> TASK: Every line below should be duplicated exactly.

[Opening INFORMATION SUPPLIED section]

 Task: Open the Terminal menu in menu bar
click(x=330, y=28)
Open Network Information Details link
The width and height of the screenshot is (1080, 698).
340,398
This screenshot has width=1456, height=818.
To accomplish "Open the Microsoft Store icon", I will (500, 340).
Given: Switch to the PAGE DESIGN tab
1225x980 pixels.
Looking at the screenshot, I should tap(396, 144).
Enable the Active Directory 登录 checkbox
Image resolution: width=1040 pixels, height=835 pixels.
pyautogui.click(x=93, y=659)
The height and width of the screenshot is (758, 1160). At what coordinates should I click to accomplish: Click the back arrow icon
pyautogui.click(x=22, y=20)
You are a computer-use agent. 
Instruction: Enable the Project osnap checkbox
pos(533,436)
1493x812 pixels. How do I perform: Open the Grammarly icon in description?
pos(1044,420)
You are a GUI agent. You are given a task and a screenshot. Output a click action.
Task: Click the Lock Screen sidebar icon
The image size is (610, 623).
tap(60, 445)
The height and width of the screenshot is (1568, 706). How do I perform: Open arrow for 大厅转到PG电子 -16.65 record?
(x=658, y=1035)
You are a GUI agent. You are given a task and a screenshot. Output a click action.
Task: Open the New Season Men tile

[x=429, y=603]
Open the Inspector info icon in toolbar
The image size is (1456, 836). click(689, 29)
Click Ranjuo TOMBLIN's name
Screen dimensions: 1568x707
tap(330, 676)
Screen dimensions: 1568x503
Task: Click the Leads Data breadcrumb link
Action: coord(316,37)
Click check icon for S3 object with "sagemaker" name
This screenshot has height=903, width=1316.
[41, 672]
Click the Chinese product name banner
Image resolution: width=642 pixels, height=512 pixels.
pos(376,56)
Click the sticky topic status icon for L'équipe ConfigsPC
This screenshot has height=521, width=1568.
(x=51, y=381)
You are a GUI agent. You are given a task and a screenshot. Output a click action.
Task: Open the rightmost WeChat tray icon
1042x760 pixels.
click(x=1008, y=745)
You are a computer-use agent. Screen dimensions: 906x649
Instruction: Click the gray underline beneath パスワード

[Closing INFORMATION SUPPLIED section]

> YOUR SOLUTION:
 Task: Open the Terminal menu in menu bar
click(x=330, y=28)
Open Network Information Details link
The width and height of the screenshot is (1080, 698).
340,398
This screenshot has width=1456, height=818.
To accomplish "Open the Microsoft Store icon", I will (500, 340).
Given: Switch to the PAGE DESIGN tab
1225x980 pixels.
Looking at the screenshot, I should tap(396, 144).
Enable the Active Directory 登录 checkbox
Image resolution: width=1040 pixels, height=835 pixels.
pyautogui.click(x=93, y=659)
The height and width of the screenshot is (758, 1160). At what coordinates should I click to accomplish: Click the back arrow icon
pyautogui.click(x=22, y=20)
You are a computer-use agent. 
Instruction: Enable the Project osnap checkbox
pos(533,436)
1493x812 pixels. How do I perform: Open the Grammarly icon in description?
pos(1044,420)
You are a GUI agent. You are given a task and a screenshot. Output a click action.
Task: Click the Lock Screen sidebar icon
The image size is (610, 623).
tap(60, 445)
The height and width of the screenshot is (1568, 706). How do I perform: Open arrow for 大厅转到PG电子 -16.65 record?
(x=658, y=1035)
You are a GUI agent. You are given a task and a screenshot. Output a click action.
Task: Open the New Season Men tile

[x=429, y=603]
Open the Inspector info icon in toolbar
The image size is (1456, 836). click(689, 29)
Click Ranjuo TOMBLIN's name
Screen dimensions: 1568x707
tap(330, 676)
Screen dimensions: 1568x503
Task: Click the Leads Data breadcrumb link
Action: coord(316,37)
Click check icon for S3 object with "sagemaker" name
This screenshot has height=903, width=1316.
[41, 672]
Click the Chinese product name banner
Image resolution: width=642 pixels, height=512 pixels.
pos(376,56)
Click the sticky topic status icon for L'équipe ConfigsPC
This screenshot has height=521, width=1568.
(x=51, y=381)
You are a GUI agent. You are given a task and a screenshot. Output a click action.
Task: Open the rightmost WeChat tray icon
1042x760 pixels.
click(x=1008, y=745)
You are a computer-use agent. Screen dimensions: 906x649
Instruction: Click the gray underline beneath パスワード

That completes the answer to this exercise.